_Exercise task_:
Report every line below that contains the string "width", copying each such line in full. Treat uppercase and lowercase letters as distinct.

_Dataset rows_:
..........
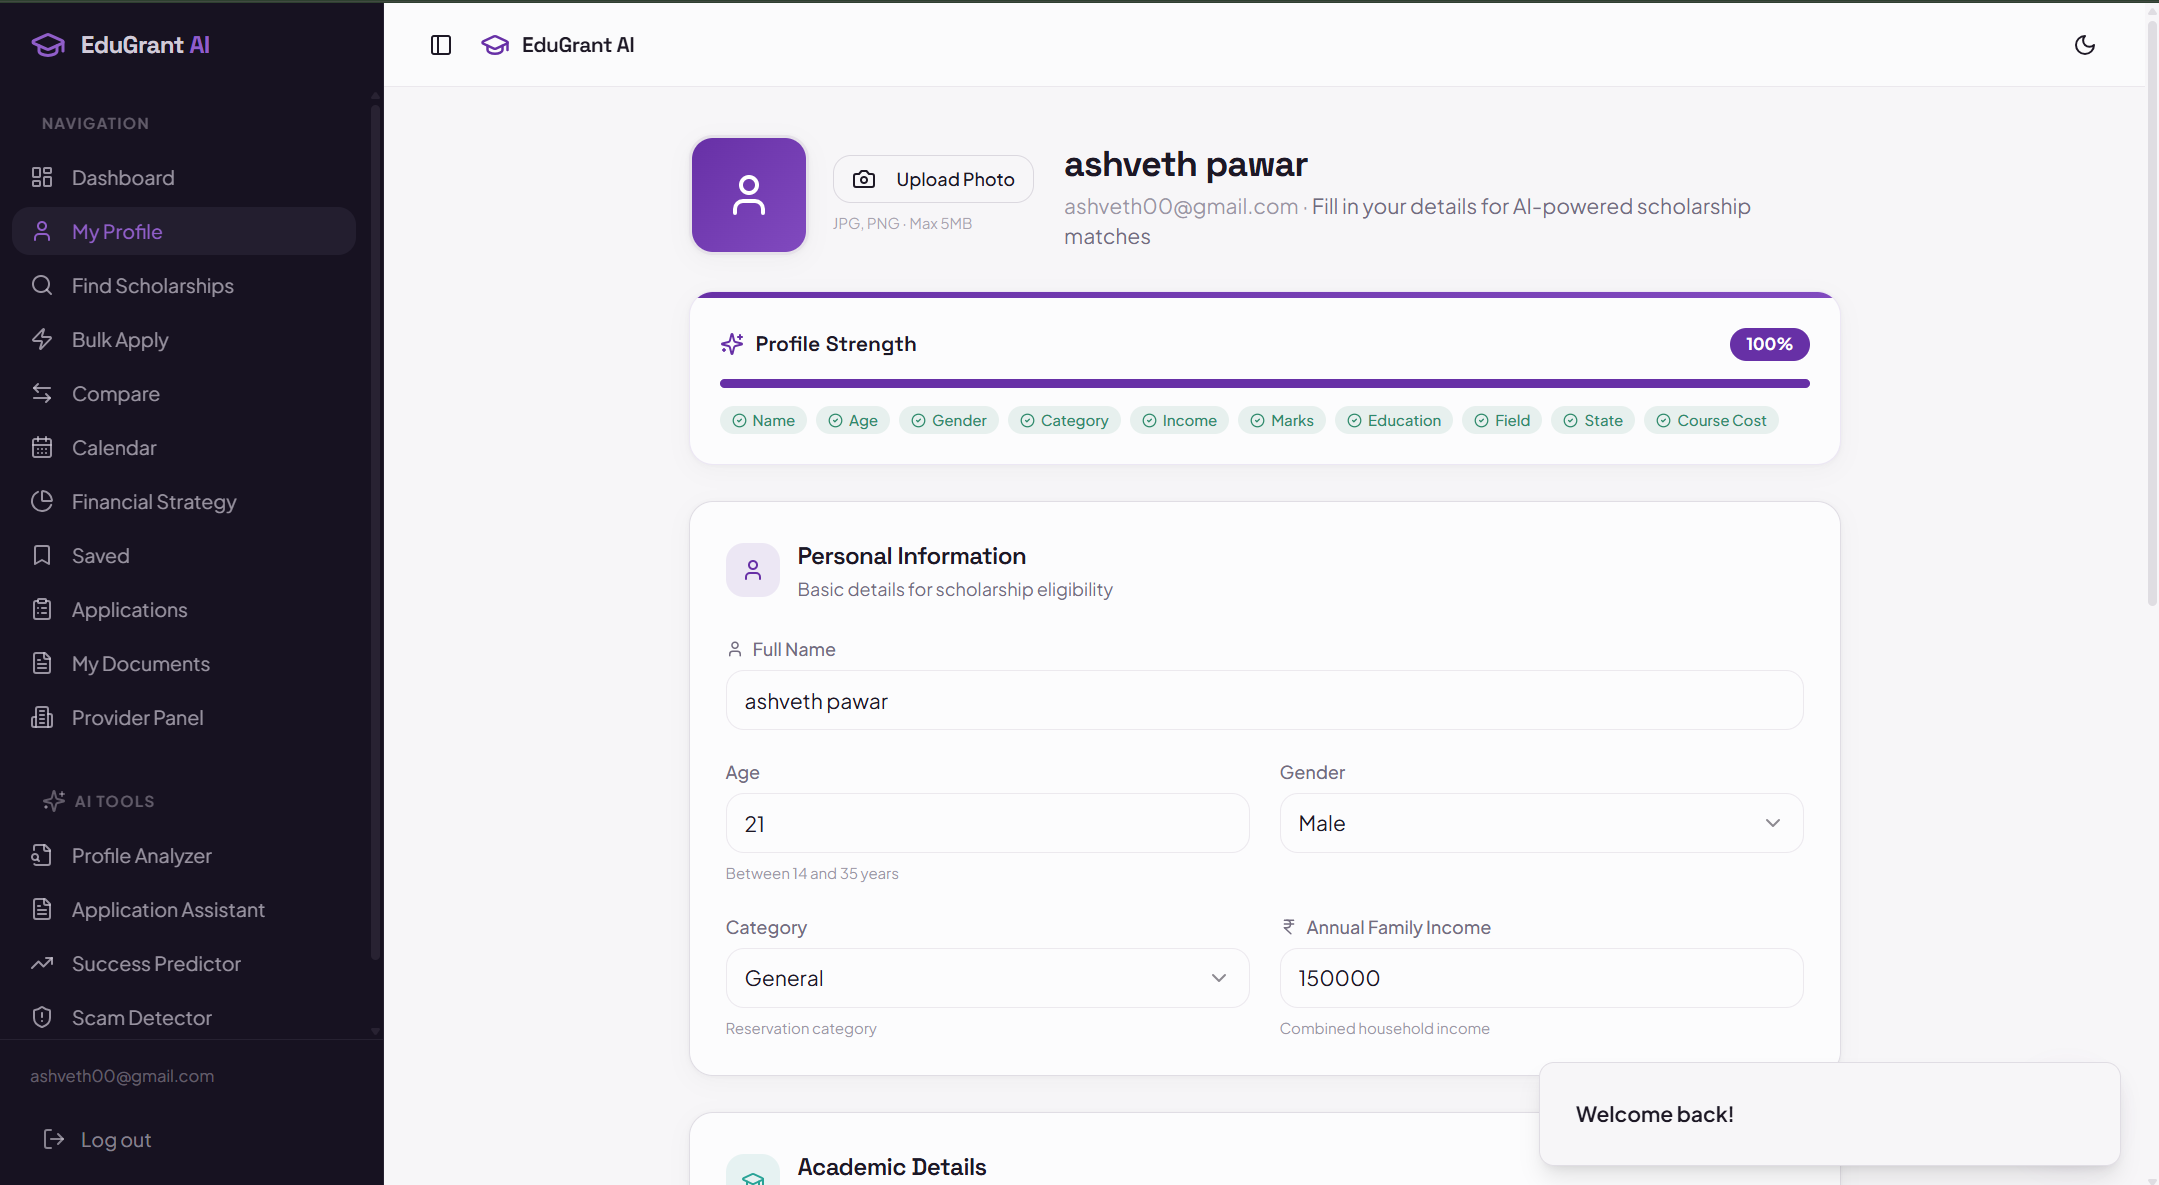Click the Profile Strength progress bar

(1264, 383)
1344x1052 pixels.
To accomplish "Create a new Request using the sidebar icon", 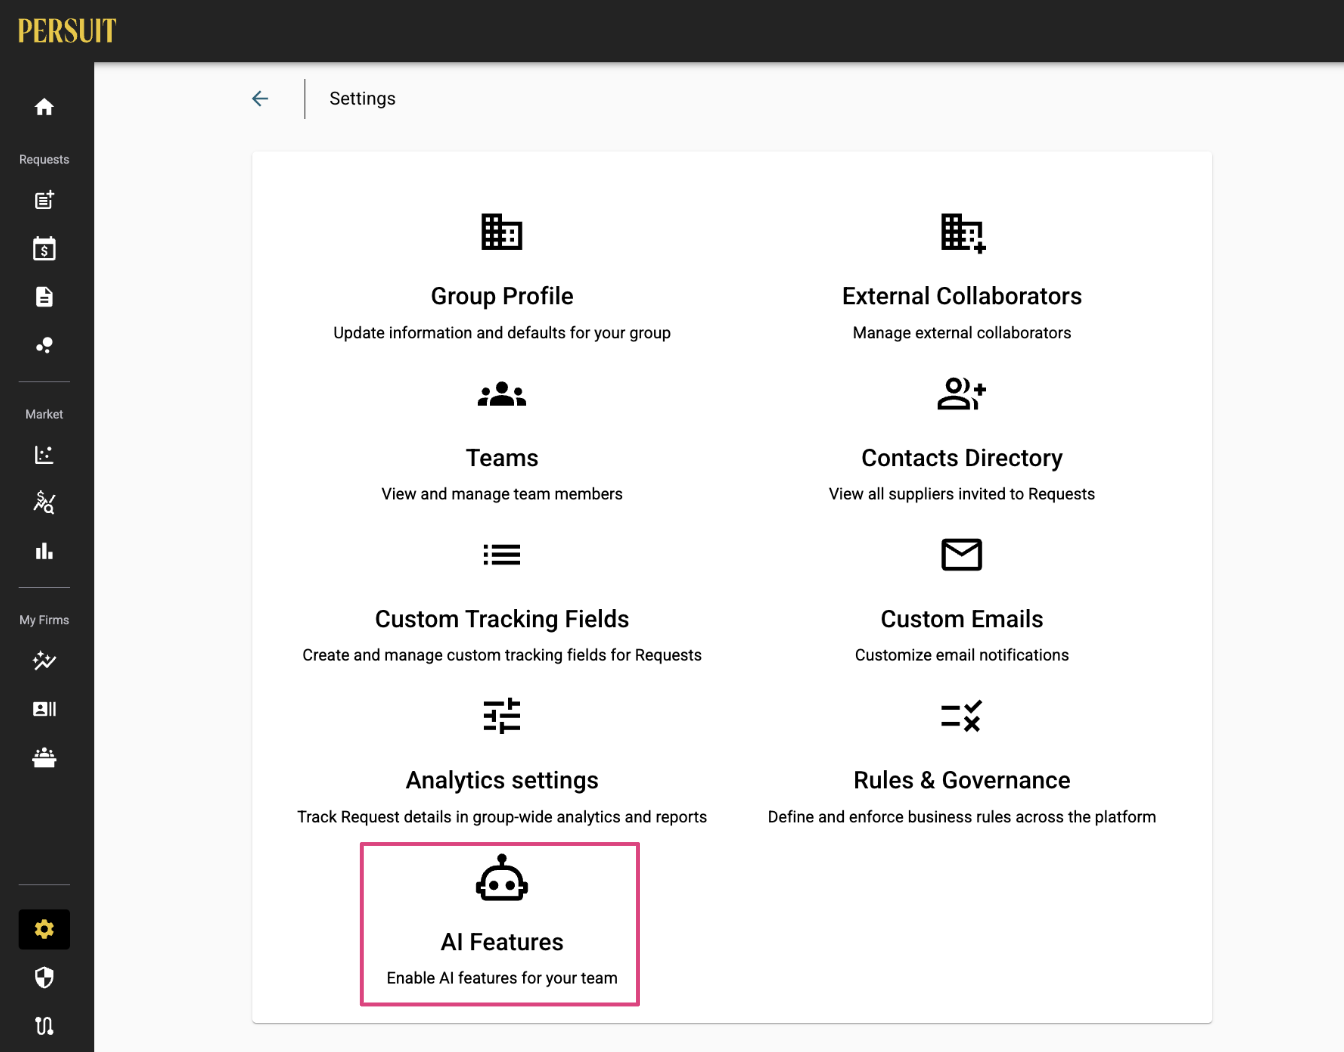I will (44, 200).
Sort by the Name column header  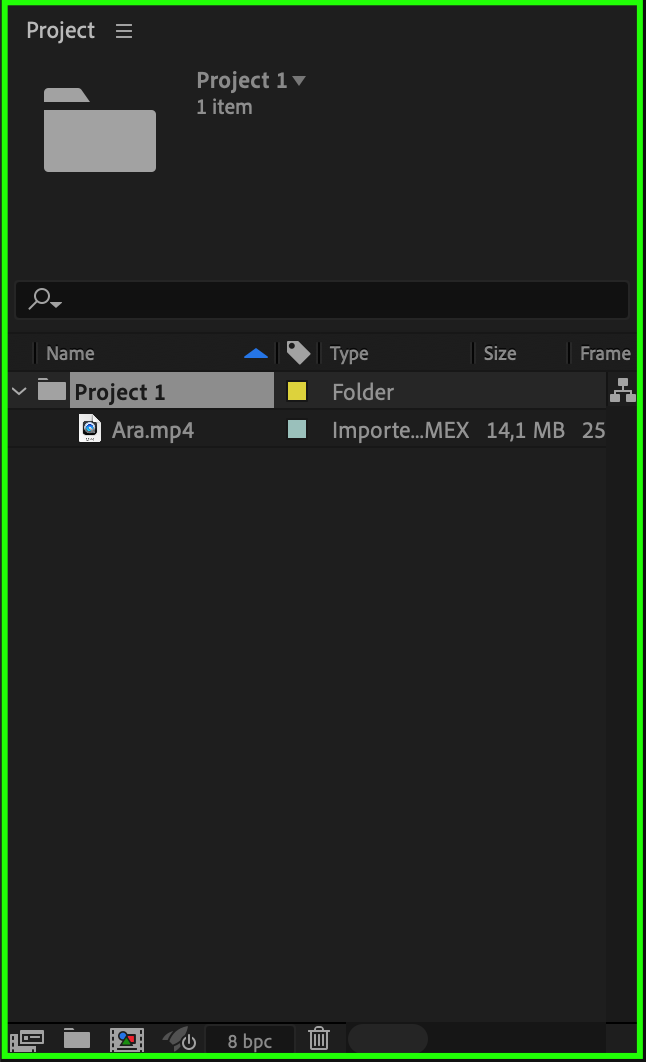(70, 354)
..........
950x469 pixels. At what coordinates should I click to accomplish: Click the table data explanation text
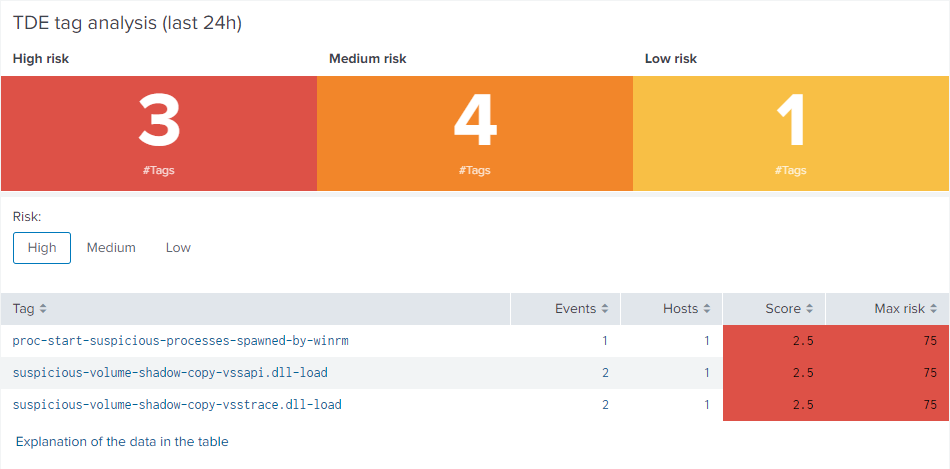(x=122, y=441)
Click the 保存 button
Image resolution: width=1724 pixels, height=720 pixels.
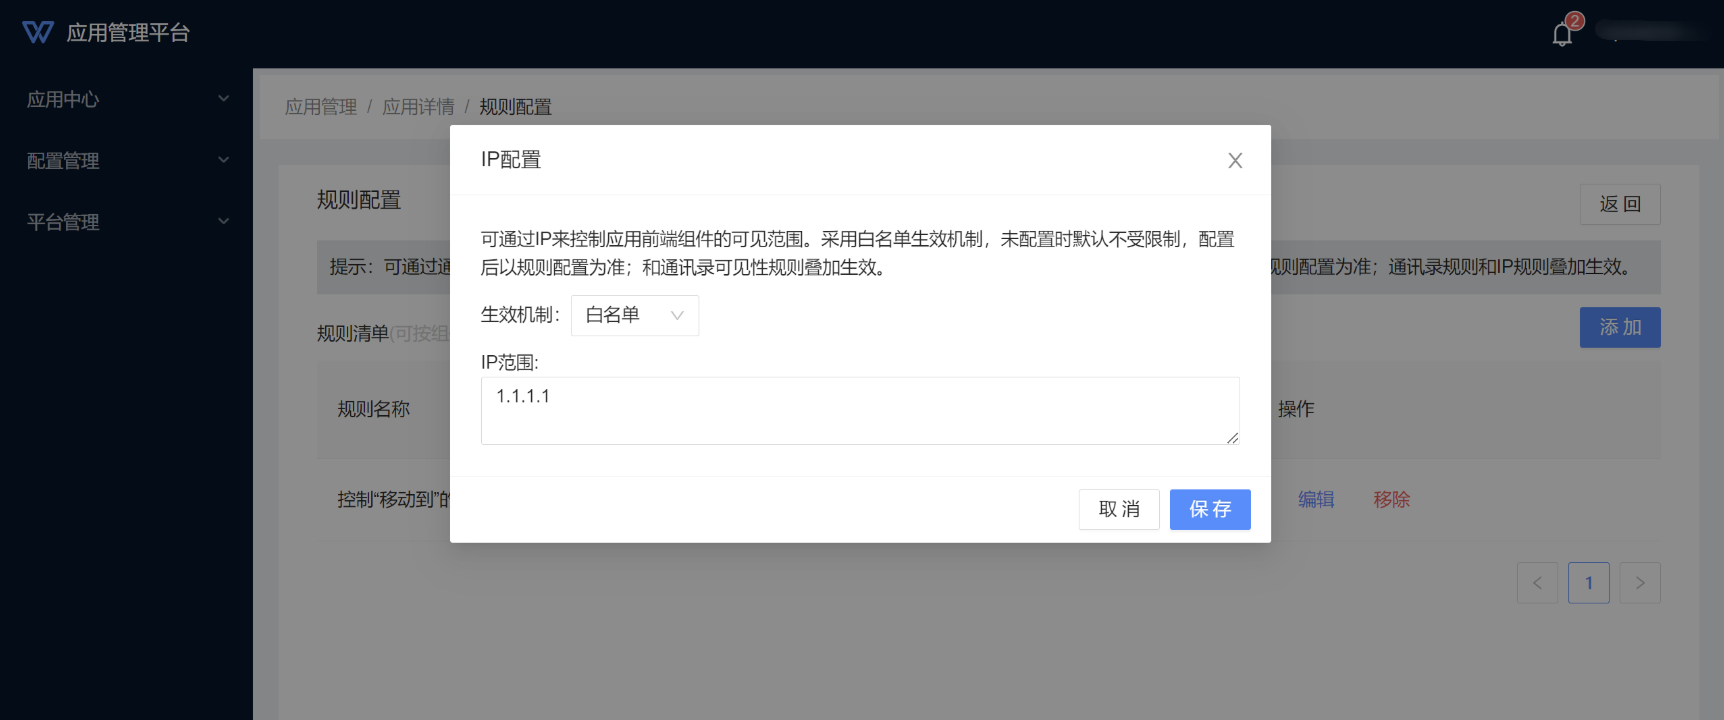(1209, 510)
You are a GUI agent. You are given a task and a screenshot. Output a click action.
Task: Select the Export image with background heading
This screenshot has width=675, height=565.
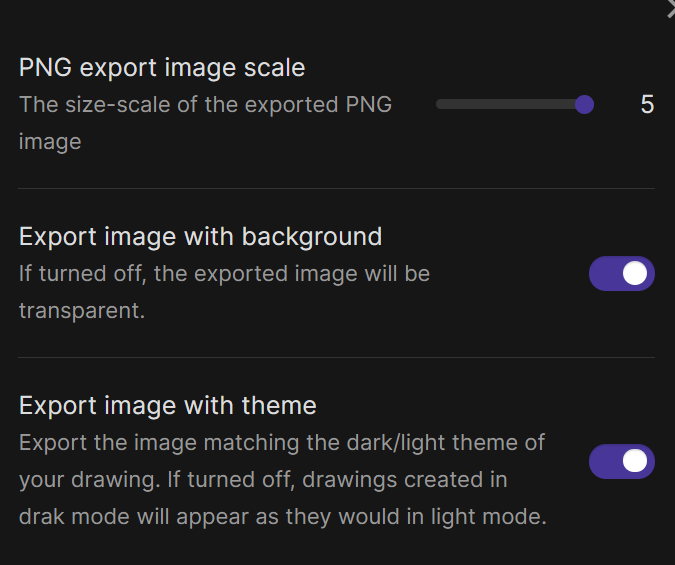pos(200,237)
..........
_The reply_:
Image resolution: width=1724 pixels, height=720 pixels.
This screenshot has width=675, height=565.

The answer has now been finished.